Through his features and shorts, Shinkai captures reality's little details, from the raindrops and cherry blossoms that depict the changing seasons to mundane daily activities like cutting vegetables, getting on trains and running. These details show up in stories of ordinary people in extraordinary situations, that of first love, friendship or even a connection.

Makoto Shinkai is unanimously associated with his biggest hit Your Name (2016) and his recent Weathering With You (2019), while others reference The Garden of Words (2013). Only a few mention his 2007 film 5 Centimeters Per Second. It is not that it's a bad film, or that one doesn't find the usual Shinkai themes and styles in it, or that it has a bad story or ending. However, the story's beauty and fragility simultaneously resonate and repulse. The movie captures the duality of human nature, memory, feelings and relationships. Its lack of closure makes it a polarizing experience, and yet, one can appreciate how it makes the story more humane and the characters' dilemmas more real.

The movie is broken into fragments like episodes from an older time or from one's memory. It tells the story of Takaki Tōno and Akari Shinohara, who grow from childhood friends into adults. The fragmented nature of the story amplifies the feelings of the characters as they grow up and grow apart. Each of the film's three episodes act like broken pieces trying to be whole again. One is nostalgic and eager, another is distant yet hopeful, and the third, melancholic.

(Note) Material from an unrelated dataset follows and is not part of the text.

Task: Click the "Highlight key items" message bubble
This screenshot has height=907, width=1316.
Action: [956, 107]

As the movie progresses, the methods of communication evolve from letters to emails and texts. The technology evolves, connection becomes easier but the emotional distance still increases. Shinkai uses images, rather than verbal communication, to inform the audience about Takaki, Akari, and Kanae Sumida's emotions and mental state. He creates visual poetry through his animation of the seasons and the environment and the spoken words only add more layers to the story. In a single frame, he captures the joy of connection, friendship, companionship, the agony of heartbreak, the fortitude required to wait, the bittersweet nature of love and growing up and finding oneself again.

It would be a disservice to only compliment Shinkai's films by saying that they are visually stunning or gorgeously animated, even though that's the first thing that strikes you. 5 Centimeters Per Second, particularly, has more to it than appears at first viewing.

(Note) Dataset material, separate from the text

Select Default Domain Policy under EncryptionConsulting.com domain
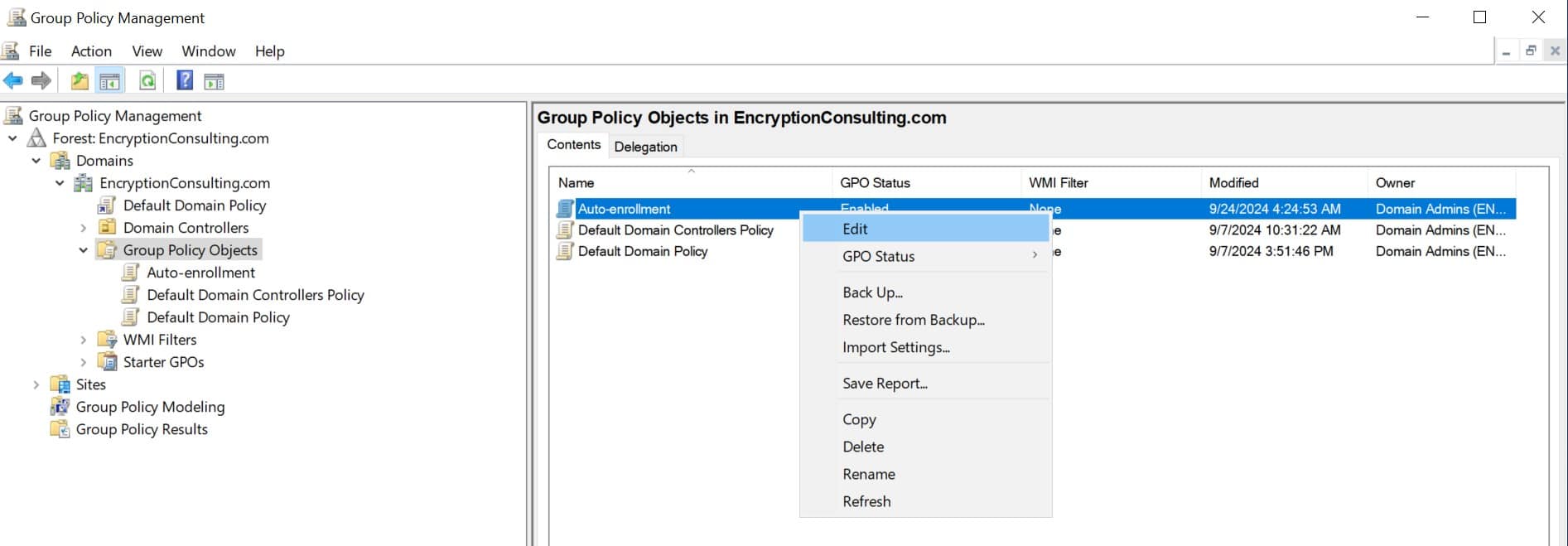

Shinkai's movies capture the delicate and enduring nature of first love, its bittersweet aftertaste and its enduring power. They capture the coming-of-age of both, teenagers and adults, and their feelings, which are strong and can't be disregarded. 5 Centimeters Per Second may not be one of his best-known films, but it's one of his best-made films, and as the movie reaches its climax and Masayoshi Yamazaki 's 'One More Time, One More Chance' plays, you find yourself engulfed by grief, happiness, regret, hopefulness and maybe even more.